--- START EXCERPT ---

The rest of that list contains plenty of this that will easily take down a system, even if it doesn’t actually oops or panic in the process.

And, of course, any tool that detects userspace “malicious behavior” and stops it can start calling everything malicious, and the computer becomes unusable.

Meanwhile, eBPF has no real security model on the userspace side. Actual attachment of an eBPF program goes through the bpf() syscall, not through sensibly permissioned operations on the underlying kernel objects being attached to, and there is nothing whatsoever that confines eBPF to, say, a container that uses it. (See bpf_probe_read_kernel() -- it's fundamentally able to read all kernel memory.)

So, IMO, most of the benefit of eBPF over ordinary kernel C code is that eBPF is kind of like writing code in a safe language with a limited unsafe API surface. It's a huge improvement for this sort of work, but it is not perfect by any means.

--- END EXCERPT ---
--- START PROVIDED MATERIAL ---

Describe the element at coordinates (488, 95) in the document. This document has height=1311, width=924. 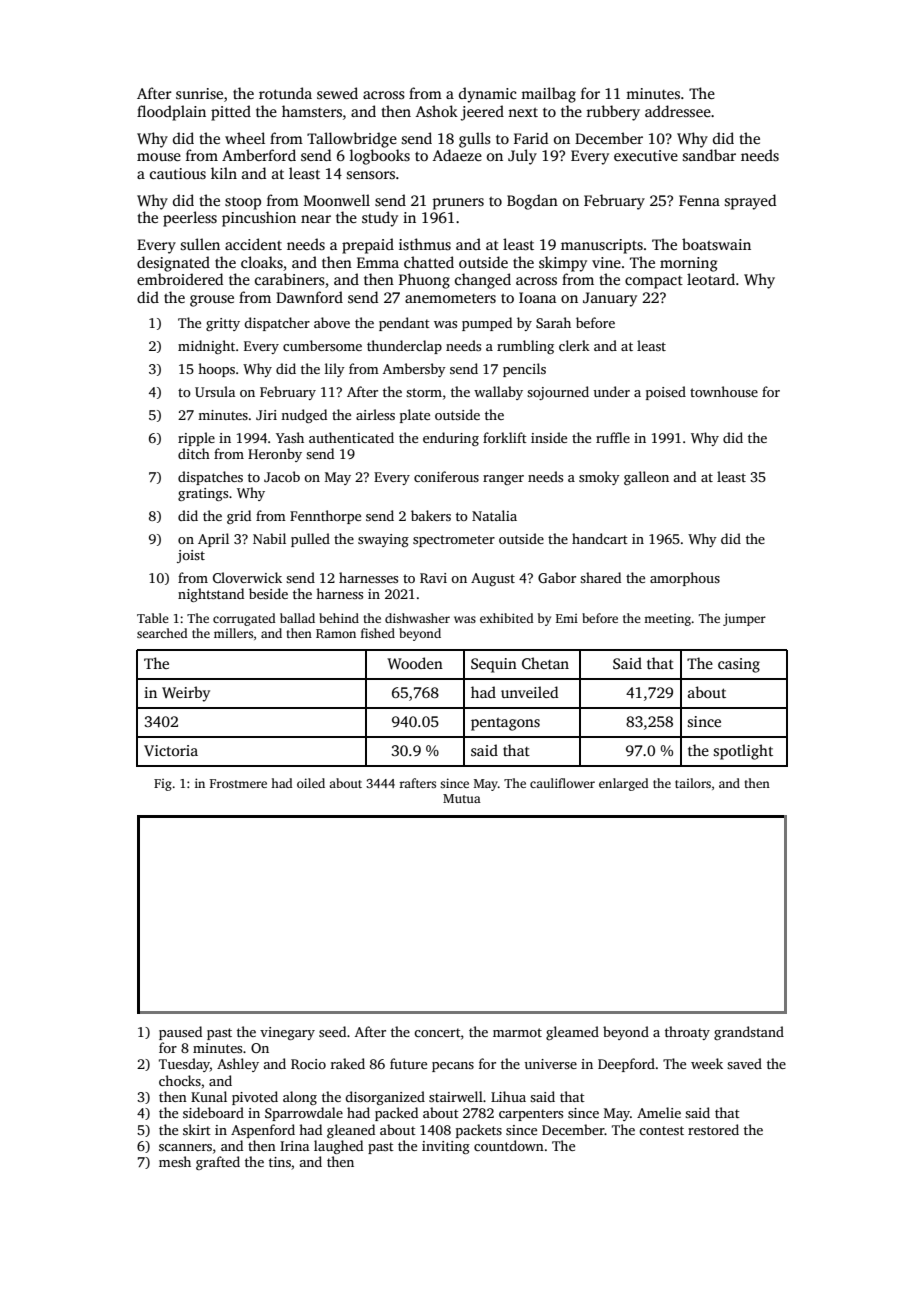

--- END PROVIDED MATERIAL ---

■ TO BE DONE ■
**1.** According to the eBPF excerpt, which syscall does the actual attachment of an eBPF program go through?
**2.** Shorten the paragraph of the eBPF excerpt that begins "Meanwhile, eBPF has no real security model" and keep its main facts.
**3.** Continue the eBPF excerpt, starting after its final sentence.
The data comes from a source unrelated to the eBPF excerpt.

■ ANSWERS FOR THE EXERCISE ■
**1.** It goes through the bpf() syscall.

**2.** eBPF lacks a real security model on the userspace side. Programs are attached through the bpf() syscall instead of through properly permissioned operations on the kernel objects they attach to. Nothing confines eBPF to, for example, a container that uses it, and bpf_probe_read_kernel() can read all kernel memory.

**3.**
> The verifier is rigorous -- the Linux implementation has over 20,000 lines of code

The verifier is absurdly complex. I'd rather see something based on formal methods than 20kLOC of hand-written logic.

umanwizard · 2024-07-23T12:17:40 1721737060

How is it possible to panic using bpf_probe_read_kernel ? Can you give an example that works on the current kernel version?

amluto · 2024-07-24T04:12:09 1721794329

I'm not sure that "panic" is the right word here. bpf_probe_read_kernel boils down to copy_from_kernel_nofault, which checks for an "allowed" address and then does the access. Any page faults turn into error returns instead of OOPSes. x86 disallows user addresses, the vsyscall page, and non canonical addresses.

Doing this from bpf assumes that all "allowed" addresses are side-effect-free and will either succeed or cleanly fault. Off the top of my head, MMIO space (including, oddities like the APIC page on CPUs that still have that) and TDX memory are not in this category.

uticus · 2024-07-22T14:59:09 1721660349

> eBPF programs cannot crash the entire system because they are safety-checked by a software verifier and are effectively run in a sandbox.

Isn’t one of the purposes of an OS to police software? I get that this has to do with the OS itself, but what does watching the watchers accomplish other than adding a layer which must then be watched?

Why not reduce complexity instead of naively trusting that the new complexity will be better long term?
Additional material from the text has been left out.